> ARTICLE:
Bailey v. Runyon

Decision Date08 February 1999
Docket NumberNo. 98-1030,98-1030
Citation167 F.3d 466
Parties79 Fair Empl.Prac.Cas. (BNA) 225, 75 Empl. Prac. Dec. P 45,750 George E. BAILEY, Appellant, v. Marvin T. RUNYON, Jr., Postmaster General; United States Postal Service, Appellees.
CourtU.S. Court of Appeals — Eighth Circuit

Lonnie F. Bryan, Minneapolis, Minnesota, argued (B. Todd Jones, United States Attorney, and Mary Jo Madigan, Minneapolis, Minnesota, on the brief), for Appellees.

Before WOLLMAN, ROSS and BEAM, Circuit Judges.

ROSS, Circuit Judge.

George E. Bailey appeals from the district court's grant of judgment as a matter of law (JAML) in favor of his employer, the United States Postal Service, and Marvin T. Runyon, Postmaster General, (collectively "the Service"), on his sexual harassment claim under Title VII, 42 U.S.C. § 2000e et seq. (1994). We reverse and remand.

Viewed in a light most favorable to Bailey, the evidence at trial, and all reasonable inferences therefrom, reveals the following. Shortly after Bailey began working at a post office in March 1993, Bob Tylon, a co-worker, began asking Bailey if he would like to have a sexual relationship. Bailey said no, explaining he was not a homosexual. However, Tylon persisted in asking for a sexual relationship, including requests to perform oral sex on Bailey. In mid-April, Bailey informed his supervisor, Valerie Ellms, about Tylon's sexual advances. Ellms laughed and did nothing. Because Tylon persisted in asking for sexual favors, Bailey again talked to Ellms, who told him to point out Tylon to her if the conduct continued. Although Bailey later pointed out Tylon to Ellms, she again did nothing and the conduct continued.

> SUPPLIED DATA:

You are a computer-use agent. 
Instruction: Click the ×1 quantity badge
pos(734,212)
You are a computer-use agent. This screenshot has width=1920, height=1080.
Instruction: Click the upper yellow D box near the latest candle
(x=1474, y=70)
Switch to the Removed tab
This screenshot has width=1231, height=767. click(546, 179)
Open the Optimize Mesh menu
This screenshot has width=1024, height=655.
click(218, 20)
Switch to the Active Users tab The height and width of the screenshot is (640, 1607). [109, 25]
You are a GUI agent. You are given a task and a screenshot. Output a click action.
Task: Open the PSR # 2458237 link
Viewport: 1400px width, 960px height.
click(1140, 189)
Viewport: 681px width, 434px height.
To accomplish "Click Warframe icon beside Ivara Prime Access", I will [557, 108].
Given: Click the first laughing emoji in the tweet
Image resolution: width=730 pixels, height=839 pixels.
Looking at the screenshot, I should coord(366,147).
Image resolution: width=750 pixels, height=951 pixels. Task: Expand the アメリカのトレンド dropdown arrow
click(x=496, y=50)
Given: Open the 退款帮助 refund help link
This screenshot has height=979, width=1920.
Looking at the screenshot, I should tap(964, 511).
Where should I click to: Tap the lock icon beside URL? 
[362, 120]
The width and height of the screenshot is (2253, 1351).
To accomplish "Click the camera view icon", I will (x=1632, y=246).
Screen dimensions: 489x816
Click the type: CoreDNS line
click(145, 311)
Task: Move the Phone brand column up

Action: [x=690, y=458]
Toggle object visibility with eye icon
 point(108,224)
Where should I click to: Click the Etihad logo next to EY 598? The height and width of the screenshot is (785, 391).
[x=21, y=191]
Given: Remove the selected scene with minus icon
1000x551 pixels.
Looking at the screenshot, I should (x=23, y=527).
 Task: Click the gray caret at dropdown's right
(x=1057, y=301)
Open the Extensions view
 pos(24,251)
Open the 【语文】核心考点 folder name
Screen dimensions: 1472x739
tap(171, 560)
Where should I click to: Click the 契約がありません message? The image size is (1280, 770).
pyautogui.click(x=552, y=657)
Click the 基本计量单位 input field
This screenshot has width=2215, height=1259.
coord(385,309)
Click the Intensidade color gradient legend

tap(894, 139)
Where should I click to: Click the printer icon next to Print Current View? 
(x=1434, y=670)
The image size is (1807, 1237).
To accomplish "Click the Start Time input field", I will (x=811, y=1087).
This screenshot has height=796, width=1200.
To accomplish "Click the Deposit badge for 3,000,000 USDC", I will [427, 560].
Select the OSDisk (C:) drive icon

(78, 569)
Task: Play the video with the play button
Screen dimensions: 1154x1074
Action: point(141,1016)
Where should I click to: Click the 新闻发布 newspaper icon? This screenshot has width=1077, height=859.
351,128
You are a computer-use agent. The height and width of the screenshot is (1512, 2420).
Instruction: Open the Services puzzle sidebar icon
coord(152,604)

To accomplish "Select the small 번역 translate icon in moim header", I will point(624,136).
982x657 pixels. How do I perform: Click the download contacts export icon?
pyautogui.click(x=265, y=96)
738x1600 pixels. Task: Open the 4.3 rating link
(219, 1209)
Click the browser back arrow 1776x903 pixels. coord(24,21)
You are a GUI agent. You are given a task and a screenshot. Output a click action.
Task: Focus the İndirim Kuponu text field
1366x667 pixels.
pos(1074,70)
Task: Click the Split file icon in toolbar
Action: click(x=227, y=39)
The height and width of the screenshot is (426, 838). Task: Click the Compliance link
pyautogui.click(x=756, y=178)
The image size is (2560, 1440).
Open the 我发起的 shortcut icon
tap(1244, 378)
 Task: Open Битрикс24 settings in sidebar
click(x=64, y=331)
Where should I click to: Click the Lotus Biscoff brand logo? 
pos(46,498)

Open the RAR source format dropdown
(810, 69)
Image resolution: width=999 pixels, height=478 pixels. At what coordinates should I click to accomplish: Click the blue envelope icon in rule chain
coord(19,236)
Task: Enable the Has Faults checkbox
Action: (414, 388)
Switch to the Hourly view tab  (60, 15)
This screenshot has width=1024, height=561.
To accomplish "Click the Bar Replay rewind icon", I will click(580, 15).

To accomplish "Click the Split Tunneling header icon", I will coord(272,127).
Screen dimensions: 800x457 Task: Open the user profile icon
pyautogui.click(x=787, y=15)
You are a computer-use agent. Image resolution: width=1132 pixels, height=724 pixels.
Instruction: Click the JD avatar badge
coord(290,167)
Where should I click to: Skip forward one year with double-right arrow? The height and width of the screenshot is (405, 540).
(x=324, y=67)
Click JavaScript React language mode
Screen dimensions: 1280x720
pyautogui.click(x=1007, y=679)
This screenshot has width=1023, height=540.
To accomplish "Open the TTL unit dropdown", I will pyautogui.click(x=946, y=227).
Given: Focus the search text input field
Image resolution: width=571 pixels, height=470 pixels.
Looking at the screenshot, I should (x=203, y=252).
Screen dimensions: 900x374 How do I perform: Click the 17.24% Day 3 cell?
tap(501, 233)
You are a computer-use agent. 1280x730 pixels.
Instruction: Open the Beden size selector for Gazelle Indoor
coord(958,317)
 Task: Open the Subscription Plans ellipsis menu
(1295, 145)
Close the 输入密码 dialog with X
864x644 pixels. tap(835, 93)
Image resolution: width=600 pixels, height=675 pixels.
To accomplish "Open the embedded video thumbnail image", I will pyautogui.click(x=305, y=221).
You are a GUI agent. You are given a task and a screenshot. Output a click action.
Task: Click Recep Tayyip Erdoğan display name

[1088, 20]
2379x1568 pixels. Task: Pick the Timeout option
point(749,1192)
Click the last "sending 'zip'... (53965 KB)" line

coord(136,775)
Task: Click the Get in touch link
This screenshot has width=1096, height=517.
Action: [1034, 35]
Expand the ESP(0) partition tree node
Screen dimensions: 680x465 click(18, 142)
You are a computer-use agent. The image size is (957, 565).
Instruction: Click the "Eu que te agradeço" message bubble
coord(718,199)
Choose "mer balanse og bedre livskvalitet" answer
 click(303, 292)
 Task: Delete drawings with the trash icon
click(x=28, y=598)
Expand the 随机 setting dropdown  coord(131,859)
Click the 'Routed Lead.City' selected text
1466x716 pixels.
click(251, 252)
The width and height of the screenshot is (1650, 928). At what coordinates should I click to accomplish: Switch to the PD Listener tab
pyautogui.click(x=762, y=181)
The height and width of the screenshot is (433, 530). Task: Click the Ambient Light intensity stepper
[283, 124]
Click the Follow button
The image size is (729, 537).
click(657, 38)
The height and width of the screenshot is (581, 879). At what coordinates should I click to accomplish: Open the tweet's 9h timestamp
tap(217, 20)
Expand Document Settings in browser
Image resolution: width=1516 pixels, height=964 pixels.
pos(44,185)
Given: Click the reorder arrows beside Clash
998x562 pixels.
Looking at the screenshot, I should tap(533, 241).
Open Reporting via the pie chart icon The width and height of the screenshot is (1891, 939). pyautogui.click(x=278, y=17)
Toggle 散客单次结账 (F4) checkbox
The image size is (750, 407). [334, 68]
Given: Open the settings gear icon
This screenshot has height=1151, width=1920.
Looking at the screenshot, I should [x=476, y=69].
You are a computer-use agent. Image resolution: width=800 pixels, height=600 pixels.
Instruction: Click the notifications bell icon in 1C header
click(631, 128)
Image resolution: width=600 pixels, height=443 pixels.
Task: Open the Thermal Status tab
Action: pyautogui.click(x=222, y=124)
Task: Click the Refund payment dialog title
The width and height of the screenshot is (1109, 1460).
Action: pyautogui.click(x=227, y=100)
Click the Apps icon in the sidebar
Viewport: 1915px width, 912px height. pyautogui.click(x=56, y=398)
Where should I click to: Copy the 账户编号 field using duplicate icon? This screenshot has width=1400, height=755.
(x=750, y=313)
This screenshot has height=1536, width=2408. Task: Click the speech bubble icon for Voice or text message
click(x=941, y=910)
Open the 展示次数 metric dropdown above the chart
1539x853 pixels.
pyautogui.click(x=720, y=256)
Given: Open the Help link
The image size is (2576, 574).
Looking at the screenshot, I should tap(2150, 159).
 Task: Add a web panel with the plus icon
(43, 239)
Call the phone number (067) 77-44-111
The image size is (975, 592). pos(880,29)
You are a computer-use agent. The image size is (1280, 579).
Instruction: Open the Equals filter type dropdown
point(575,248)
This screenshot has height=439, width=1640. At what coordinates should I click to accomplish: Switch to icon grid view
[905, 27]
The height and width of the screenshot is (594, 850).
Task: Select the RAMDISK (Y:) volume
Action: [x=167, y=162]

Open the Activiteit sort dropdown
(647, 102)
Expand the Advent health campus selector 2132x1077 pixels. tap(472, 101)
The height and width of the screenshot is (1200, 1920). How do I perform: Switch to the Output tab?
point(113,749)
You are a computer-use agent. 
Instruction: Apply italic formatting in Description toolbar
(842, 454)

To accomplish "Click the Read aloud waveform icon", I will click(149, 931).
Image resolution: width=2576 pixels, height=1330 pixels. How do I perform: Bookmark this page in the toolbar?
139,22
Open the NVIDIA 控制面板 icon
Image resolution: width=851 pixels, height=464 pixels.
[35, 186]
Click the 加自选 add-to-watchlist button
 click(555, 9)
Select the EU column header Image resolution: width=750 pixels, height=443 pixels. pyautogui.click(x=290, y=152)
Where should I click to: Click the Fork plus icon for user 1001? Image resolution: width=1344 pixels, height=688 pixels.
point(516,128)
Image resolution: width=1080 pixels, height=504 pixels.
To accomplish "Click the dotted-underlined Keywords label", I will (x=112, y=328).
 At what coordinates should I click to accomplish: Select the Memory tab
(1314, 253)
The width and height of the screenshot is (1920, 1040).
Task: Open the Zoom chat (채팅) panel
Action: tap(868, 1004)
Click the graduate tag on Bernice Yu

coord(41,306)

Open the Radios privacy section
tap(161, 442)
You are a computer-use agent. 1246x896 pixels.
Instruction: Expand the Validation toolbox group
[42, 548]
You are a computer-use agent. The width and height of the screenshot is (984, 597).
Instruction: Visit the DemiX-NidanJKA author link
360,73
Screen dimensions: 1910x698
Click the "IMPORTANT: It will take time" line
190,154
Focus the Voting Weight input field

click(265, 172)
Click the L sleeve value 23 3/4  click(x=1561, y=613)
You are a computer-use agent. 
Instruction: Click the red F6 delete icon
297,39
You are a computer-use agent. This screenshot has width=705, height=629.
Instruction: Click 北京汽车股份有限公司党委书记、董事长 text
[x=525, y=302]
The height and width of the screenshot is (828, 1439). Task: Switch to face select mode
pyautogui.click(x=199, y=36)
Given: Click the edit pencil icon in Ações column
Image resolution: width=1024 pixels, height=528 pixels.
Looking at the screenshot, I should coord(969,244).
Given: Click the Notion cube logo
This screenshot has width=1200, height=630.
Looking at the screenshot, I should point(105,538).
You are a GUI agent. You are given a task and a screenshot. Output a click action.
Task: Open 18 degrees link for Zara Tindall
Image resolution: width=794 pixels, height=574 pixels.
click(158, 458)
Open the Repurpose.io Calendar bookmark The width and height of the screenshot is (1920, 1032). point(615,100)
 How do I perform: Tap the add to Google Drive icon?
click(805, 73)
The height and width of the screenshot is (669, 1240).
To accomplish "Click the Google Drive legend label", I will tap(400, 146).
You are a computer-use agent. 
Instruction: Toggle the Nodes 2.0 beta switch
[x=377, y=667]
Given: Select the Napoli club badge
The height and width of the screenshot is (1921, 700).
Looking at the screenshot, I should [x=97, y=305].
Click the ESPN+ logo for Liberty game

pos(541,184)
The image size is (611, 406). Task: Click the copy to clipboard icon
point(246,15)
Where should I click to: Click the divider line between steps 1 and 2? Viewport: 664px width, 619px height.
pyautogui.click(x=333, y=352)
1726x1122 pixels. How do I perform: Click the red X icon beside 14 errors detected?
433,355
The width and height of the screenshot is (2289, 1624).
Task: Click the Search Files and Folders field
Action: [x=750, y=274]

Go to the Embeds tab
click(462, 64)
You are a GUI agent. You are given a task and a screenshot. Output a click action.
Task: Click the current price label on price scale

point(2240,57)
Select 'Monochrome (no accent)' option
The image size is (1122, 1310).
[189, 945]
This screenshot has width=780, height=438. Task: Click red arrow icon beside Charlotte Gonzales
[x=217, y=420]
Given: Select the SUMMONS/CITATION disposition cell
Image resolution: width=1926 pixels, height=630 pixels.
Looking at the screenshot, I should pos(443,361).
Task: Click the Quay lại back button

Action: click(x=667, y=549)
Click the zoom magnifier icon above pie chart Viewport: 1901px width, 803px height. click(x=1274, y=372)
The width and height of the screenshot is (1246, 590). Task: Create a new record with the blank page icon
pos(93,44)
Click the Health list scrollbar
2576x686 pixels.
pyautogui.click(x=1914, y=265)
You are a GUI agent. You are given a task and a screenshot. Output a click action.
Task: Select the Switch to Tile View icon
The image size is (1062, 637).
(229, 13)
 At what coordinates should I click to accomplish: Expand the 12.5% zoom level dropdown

> PROBLEM STATEMENT:
In the court opinion above, how did Bailey's supervisor respond when he first told her about Tylon's sexual advances?

> COMPLETE RESPONSE:
She laughed and did nothing.